Handicapping sports is a tough gig. Even with the plethora of statistics and analytics available today the job of a handicapper can be maddening. Handicapping the NBA Summer League is a beast in and of itself.
Take Monday night’s California Classic nightcap between Sacramento and Golden State, for example. Multiple reports stated that Kings secondyear pro Marvin Bagley was set to play in the Summer League. Or at the very least, he would play in the Kings’ tune-ups in Sacramento before heading to Las Vegas. The Kings also have thirdyear guard Frank Mason available on the Summer League roster.
Yet, neither Bagley or Mason ended up playing a single minute Monday night, much to the chagrin of many bettors.
“Knowing who is playing, or not, in a specific matchup [is the biggest challenge],” said Preston Johnson, ESPN Sports Betting Analyst “I bet the Warriors [on Monday] over 164.5 because I saw Jimmer Fredette was playing, and Marvin Bagley was supposed to play as well. Bagley didn’t even end up playing a minute, and it closed at 172 before tip-off. Even when you are certain and have done your research, you need to be constantly checking that type of stuff.”
Things change. On Tuesday, it was reported by ABC 10 in Sacramento that Bagley would not play in the Summer League at all due to a sore Achilles. Mason, who was quoted as saying he “can’t wait to get out there” in regards to action in the California Classic, was held out of the first two games due to a sore hip.

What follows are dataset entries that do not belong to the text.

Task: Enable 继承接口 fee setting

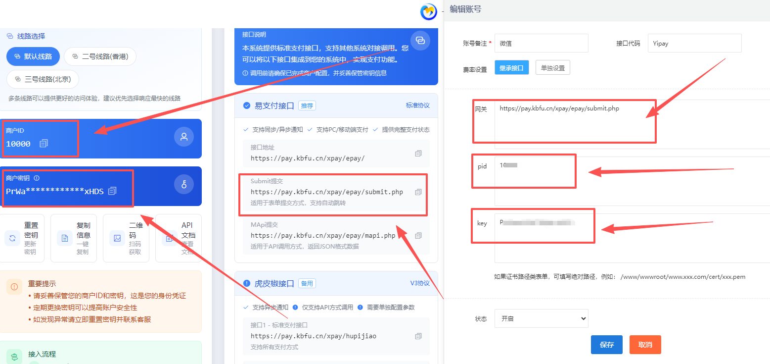Action: pos(511,67)
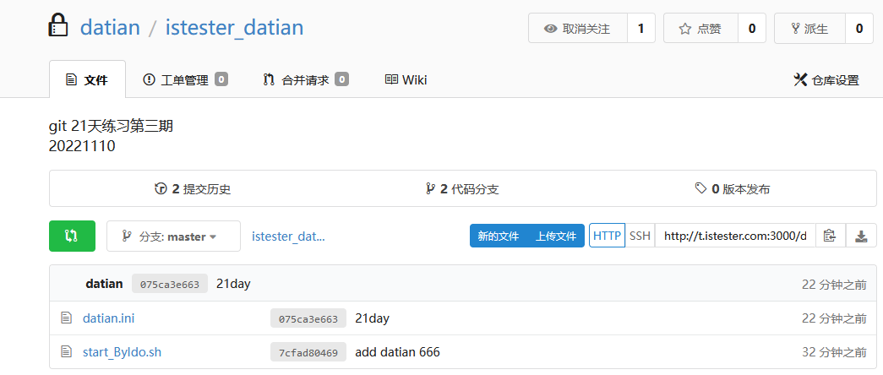Expand the 分支: master branch dropdown

click(x=173, y=236)
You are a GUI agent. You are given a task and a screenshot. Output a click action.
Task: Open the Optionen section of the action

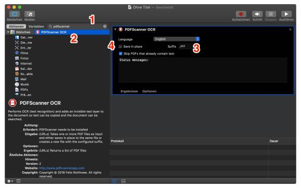pos(149,91)
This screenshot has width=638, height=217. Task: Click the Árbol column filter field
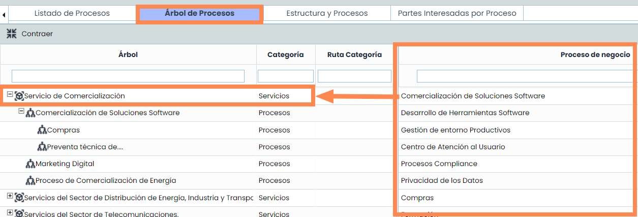point(128,76)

Even when a bettor does as much research as possible, he could still end up in a poor position. When it comes to the Summer League, the same could be said of the guys behind the counter, like Jeff Sherman, manager of the SuperBook at the Westgate in Las Vegas.
“We’re just trying to make it like everyone else,” said Sherman “When [something] changes we will change.”
There are limits to what a bettor can do at the window for Summer League wagering anyway. The SuperBook will only take $1,000 on sides and $500 on totals, and those limit bets will be a small part of the overall handle. The Westgate might get limit bets on 20 to 25 percent of games, but those contests are popular additions to the end of parlays for recreational bettors.
Still, bettors both professional and recreational persevere, and attempt to find a way to conquer the 10-day event.
Recreational bettors can, at times with events like the Summer League, get enamored with names. Zion Williamson, R.J. Barrett and Ja Morant, the top three picks in this last draft, will likely be draws for ticket sales, but should not be for betting tickets. Especially in the futures market.
“The one general concept that is overvalued is the stars playing,” said Johnson “You can’t really fall in love with those guys. Look for [teams] with a plethora of veterans and experience.”
One such example is the Philadelphia 76ers team, originally hung at 12/1 to win the Summer League Championship Game. The roster is loaded with athletic wings and bigs that have both NBA and G-League experience. Shake Milton played in 20 games last season, averaged 4.4 points per game for Philly and spent time in Delaware on the 76ers’ developmental squad. Zhaire Smith missed most of last season recovering from an injury, but played in the Summer League last year and is a former Philadelphia firstround pick. Matisse Thybulle, the team’s top draft selection two weeks ago, is a phenomenal defender and will form an intriguing defensive tandem with G-League All-Defensive Team member Norvel Pelle.
Portland is another example, and a team that caught Sherman’s eye once its Summer League roster was finalized. Originally hung at 25/1, the Trail Blazers are now 16/1 due to the makeup of their final roster.
The Trail Blazers have included Anfernee Simons on their team this summer, a guard that did not play college ball due to the fallout from the Louisville scandal. However, Simons has a high ceiling and started one game for Portland in the regular season. He dropped 37 points on 13-of-21 shooting and really showed his potential. Enough that Portland has reportedly declined multiple offers for him from other teams.
Alongside Simons is Gary Trent Jr., a 40 percent shooter in college that started the same game next to Simons in the regular season. Gian Clavell comes in fresh off of a season in Spain, Demetrius Jackson contributed for the 76ers in the regular season and Keith Hornsby averaged 12 points and shot over 45 percent from deep in the G-League. Oh, and just one of the most electric scorers in college basketball over the last four seasons is a Blazer as well: Mike “The Dauminator” Daum out of South Dakota State.
In short, there is a lot to like about Portland’s squad.
There is a lot to like about the Summer League as well, and it shows year in and year out, especially with the handle.
“The handle is up each year, and the betting has been well received,” said Sherman “[So much so] that we are going to offer first quarter and first-half wagers for every game. We usually did that for just the tournament games in the past. Each game being broadcast on television really helps as well.”
Yes, even more is being added to the menu for the Summer League. When asked about the addition of in-game wagering to the title game Sherman pumped the brakes, noting that while the handle did increase each year it still was not enough to warrant adding it to the menu.
That’s probably a good thing. After all, handicapping this league is hard enough as it is.